### SOURCE EXTRACT

OK I hope I dont get laughed at for this....I dont know alot about motors, my brother is the mechanic. In the past my daily driver was a honda civic si. From time to time I would check out some performance stuff in mags and online for imports. I remember for engines that were getting turbo'd they would( im not sure if this is the correct terminology) "sleeve" the cylinder bores to make them stronger....handle the added stress from the turbo. would that work or could it be an option with this? or am I totally on the wrong track? just throwing it out there, like i said, i dont know much about motors lol!
 
i rather build the 408 and put the 360 pie tin on it...LOL
 
The modern blocks are cast much different. The aftermarket supports them with special sleves and deck plates to make them stringer, or to go with bigger than factory bores. I sleeve blocks when the sonic test says one or two holes are thin even if there's no particular problem visible. The sleeve material is better and you end with a stronger more consistent bore. This is why NHRA mandates a max number of sleeves. Otherwise racers would be doing just that...
 
FANTOM;

I'm not totaly sure what the import crowd is doing. But if you read something about them sleaving the blocks cylinders, perhaps, there installing them for a huge jump in bore sizes.


In laymans terms, a sleave is the actual cylinder, that you view. The sleave replaces a worn out cylinder. Thicker the better for a stiffer cylinder wall that doesn't flex or flex's less under load (Wide Open Throttle)

### GIVEN DATA
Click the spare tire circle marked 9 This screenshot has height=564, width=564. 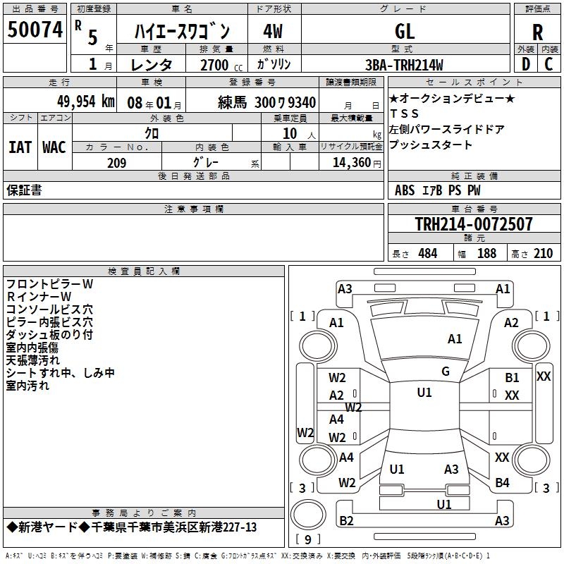(308, 514)
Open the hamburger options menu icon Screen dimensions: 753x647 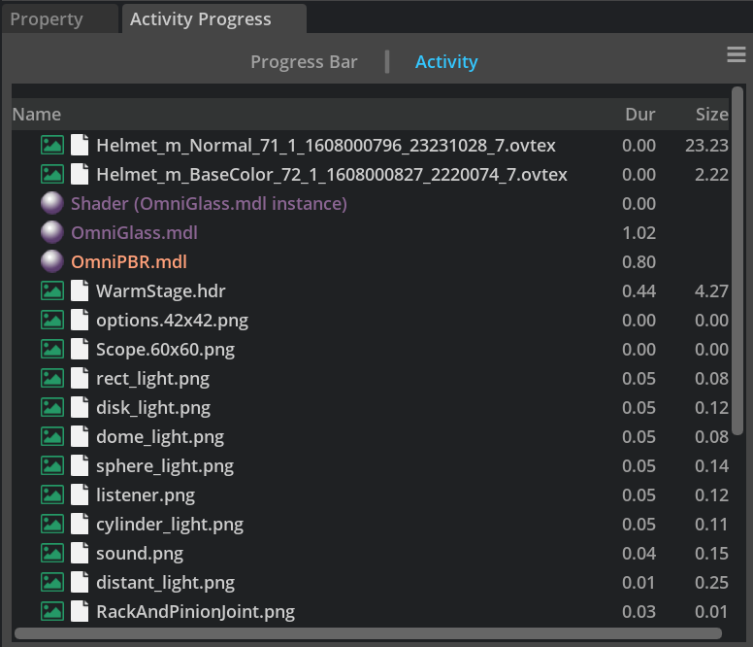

### INSTRUCTIONS
**a)** Decide whether each statement agrees with the cylinder-sleeve thread: (i) the person who started the thread once drove a Honda Civic Si daily; (ii) NHRA sets a minimum number of sleeves; (iii) a thicker sleeve makes a stiffer cylinder wall. Answer yes or no for each and quote the words from the thread that decide it.
**b)** Please retype the stretch of the cylinder-sleeve thread from "i rather build" through "doing just that...", with no changes.

### ANSWERS BELOW
**a)**
(i) Yes: "In the past my daily driver was a honda civic si."
(ii) No: "This is why NHRA mandates a max number of sleeves."
(iii) Yes: "Thicker the better for a stiffer cylinder wall"

**b)**
i rather build the 408 and put the 360 pie tin on it...LOL
 
The modern blocks are cast much different. The aftermarket supports them with special sleves and deck plates to make them stringer, or to go with bigger than factory bores. I sleeve blocks when the sonic test says one or two holes are thin even if there's no particular problem visible. The sleeve material is better and you end with a stronger more consistent bore. This is why NHRA mandates a max number of sleeves. Otherwise racers would be doing just that...